*Exercise goal:*
Below is a set of records; restate each one word for word.

(Stored items)
● ● ● ● ●

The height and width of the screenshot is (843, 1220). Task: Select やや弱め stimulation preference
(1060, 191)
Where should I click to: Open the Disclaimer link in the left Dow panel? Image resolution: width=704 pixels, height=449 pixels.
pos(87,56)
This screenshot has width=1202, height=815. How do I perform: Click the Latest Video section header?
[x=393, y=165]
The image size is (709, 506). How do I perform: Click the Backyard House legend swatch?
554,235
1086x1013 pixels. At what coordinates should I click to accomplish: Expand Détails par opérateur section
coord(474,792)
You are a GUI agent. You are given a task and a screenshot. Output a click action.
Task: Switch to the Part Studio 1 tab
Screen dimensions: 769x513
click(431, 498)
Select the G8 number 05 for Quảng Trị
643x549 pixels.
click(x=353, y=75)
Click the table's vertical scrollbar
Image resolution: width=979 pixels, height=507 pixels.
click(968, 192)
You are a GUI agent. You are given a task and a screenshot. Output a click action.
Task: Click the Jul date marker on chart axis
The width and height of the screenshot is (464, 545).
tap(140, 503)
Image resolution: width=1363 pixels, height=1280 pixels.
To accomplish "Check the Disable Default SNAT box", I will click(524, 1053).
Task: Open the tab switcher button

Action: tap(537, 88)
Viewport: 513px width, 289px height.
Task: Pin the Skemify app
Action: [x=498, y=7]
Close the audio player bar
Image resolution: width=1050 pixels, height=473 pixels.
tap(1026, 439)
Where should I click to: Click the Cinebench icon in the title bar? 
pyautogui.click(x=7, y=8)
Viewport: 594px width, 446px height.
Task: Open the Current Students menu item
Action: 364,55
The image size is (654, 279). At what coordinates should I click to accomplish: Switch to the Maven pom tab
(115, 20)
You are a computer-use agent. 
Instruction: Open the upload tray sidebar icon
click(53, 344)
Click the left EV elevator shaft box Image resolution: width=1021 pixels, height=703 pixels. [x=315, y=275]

● ● ● ● ●

*Answer to the problem:*
The height and width of the screenshot is (843, 1220). Task: Select やや弱め stimulation preference
(1060, 191)
Where should I click to: Open the Disclaimer link in the left Dow panel? Image resolution: width=704 pixels, height=449 pixels.
pos(87,56)
This screenshot has width=1202, height=815. How do I perform: Click the Latest Video section header?
[x=393, y=165]
The image size is (709, 506). How do I perform: Click the Backyard House legend swatch?
554,235
1086x1013 pixels. At what coordinates should I click to accomplish: Expand Détails par opérateur section
coord(474,792)
You are a GUI agent. You are given a task and a screenshot. Output a click action.
Task: Switch to the Part Studio 1 tab
Screen dimensions: 769x513
click(431, 498)
Select the G8 number 05 for Quảng Trị
643x549 pixels.
click(x=353, y=75)
Click the table's vertical scrollbar
Image resolution: width=979 pixels, height=507 pixels.
click(968, 192)
You are a GUI agent. You are given a task and a screenshot. Output a click action.
Task: Click the Jul date marker on chart axis
The width and height of the screenshot is (464, 545).
tap(140, 503)
Image resolution: width=1363 pixels, height=1280 pixels.
To accomplish "Check the Disable Default SNAT box", I will click(524, 1053).
Task: Open the tab switcher button

Action: tap(537, 88)
Viewport: 513px width, 289px height.
Task: Pin the Skemify app
Action: [x=498, y=7]
Close the audio player bar
Image resolution: width=1050 pixels, height=473 pixels.
tap(1026, 439)
Where should I click to: Click the Cinebench icon in the title bar? 
pyautogui.click(x=7, y=8)
Viewport: 594px width, 446px height.
Task: Open the Current Students menu item
Action: 364,55
The image size is (654, 279). At what coordinates should I click to accomplish: Switch to the Maven pom tab
(115, 20)
You are a computer-use agent. 
Instruction: Open the upload tray sidebar icon
click(53, 344)
Click the left EV elevator shaft box Image resolution: width=1021 pixels, height=703 pixels. [x=315, y=275]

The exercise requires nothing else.